Serienmörder in Serie: Die spannendsten Krimis sind meist jene, in denen die Ermittler einen Serienmörder suchen. Spätestens seit dem „Schweigen der Lämmer“ (1991) bilden diese Thriller ein eigenes Genre. Bei den Tätern handelt es sich nach Tsokos’ Erkenntnissen aber keineswegs um brillante Superhirne. Ihre Intelligenz werde ebenso überschätzt wie ihre Anzahl, auch wenn der Rechtsmediziner die Autoren in Schutz nimmt: Es sei dramaturgisch natürlich interessanter, „wenn man es nicht mit einem Blödmann zu tun hat“, der seiner Verhaftung nur durch pures Glück entgehe.

Zwei Finger an der Halsschlagader

Rechtsmediziner sind schräge Vögel: Tsokos räumt zwar ein, dass einige seiner Kollegen in der Tat „etwas spezielle Zeitgenossen“ seien, die auch die eine oder andere Marotte hätten, aber er kenne in seinem Umfeld niemanden, der den oftmals „chronisch schlecht gelaunten Zynikern“ aus dem Fernsehen ähnele. Rechtsmediziner seien „absolut lebensfrohe und fröhliche Menschen“, die sich anders als im „Schweigen der Lämmer“ auch keine Mentholpaste unter die Nase schmierten, um sich vor dem Fäulnisgeruch zu schützen. Der Geruchssinn sei im Gegenteil sehr wichtig, weil verschiedene Gerüche über unterschiedliche Todesursachen Aufschluss geben.

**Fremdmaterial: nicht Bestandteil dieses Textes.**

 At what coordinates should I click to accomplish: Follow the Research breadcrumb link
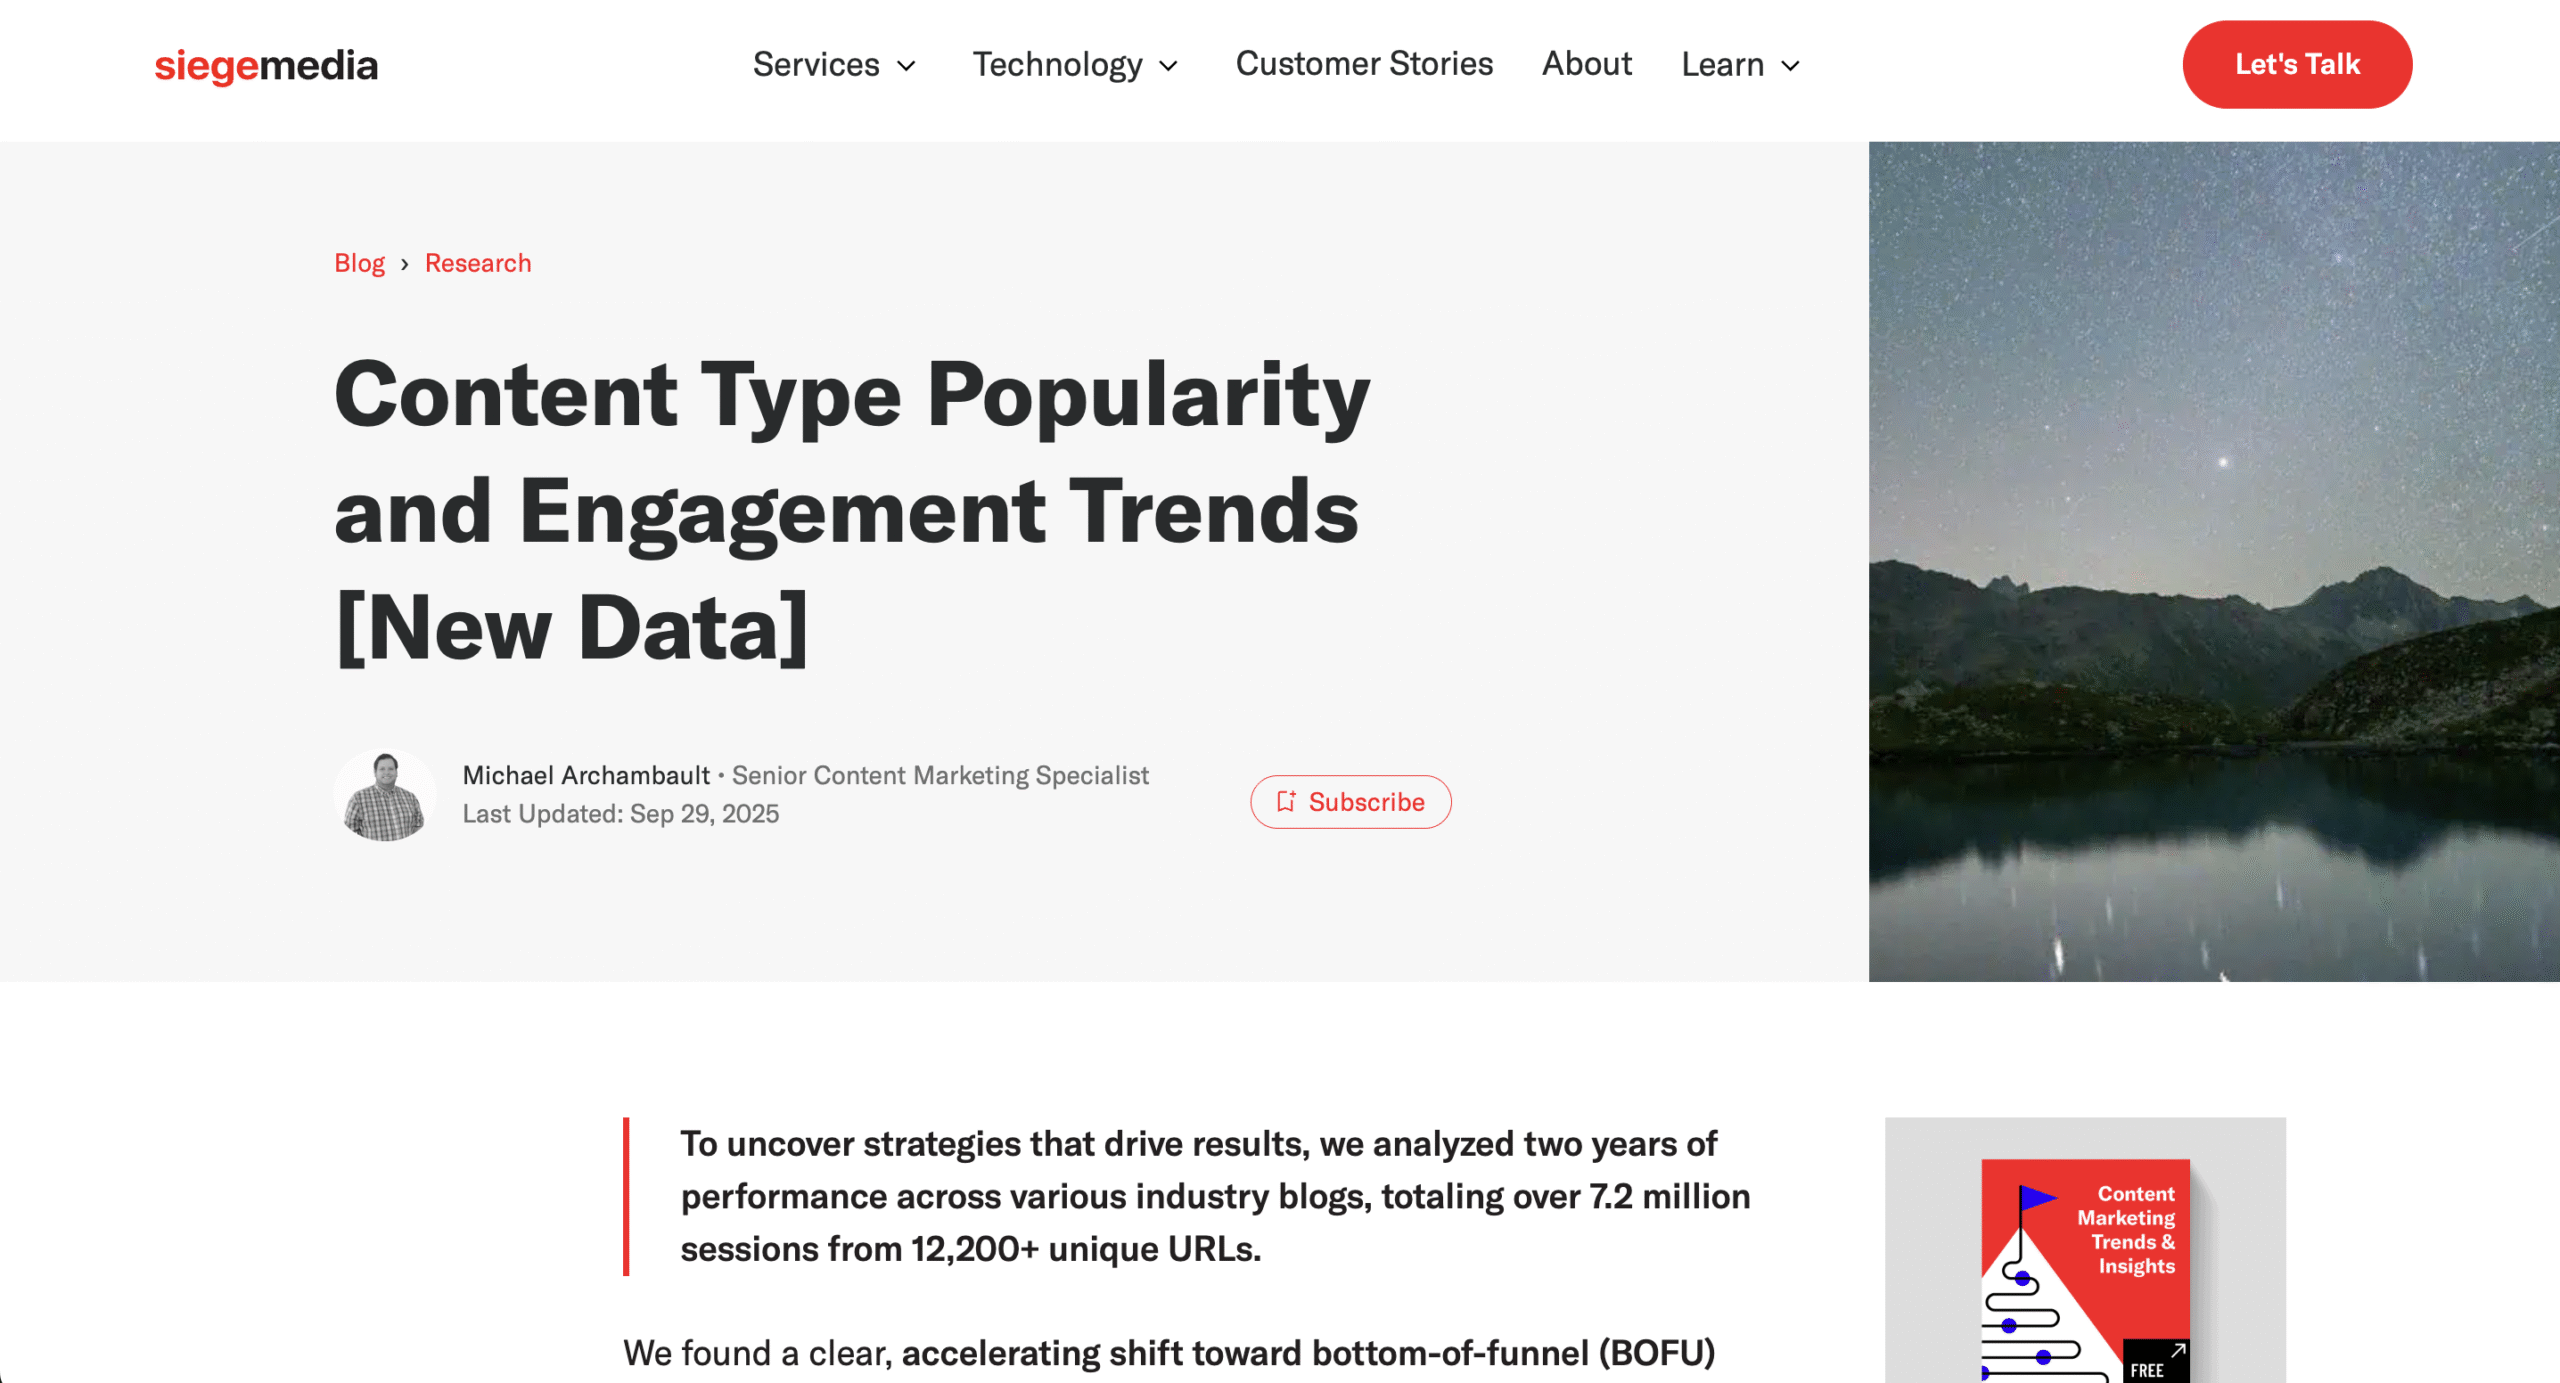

Zwei Finger am Hals: Auf dieses Detail reagiert Tsokos besonders allergisch. In beinahe jedem Krimi gibt es eine Szene, in der ein Polizist mit zwei Fingern an der Halsschlagader eines Opfers überprüft, ob dieses noch lebt. In der Realität sei die Todesfeststellung „dann doch wesentlich komplexer“. Atemstillstand, Pulslosigkeit oder weite Pupillen seien unsichere Todeszeichen, die auch die Folge von Stromschlägen, Vergiftungen oder Unterkühlung sein könnten, diese Personen seien dann oft nur scheintot. Mediziner verließen sich allein auf sichere Todeszeichen wie Leichenflecken, Leichenstarre oder Fäulnis.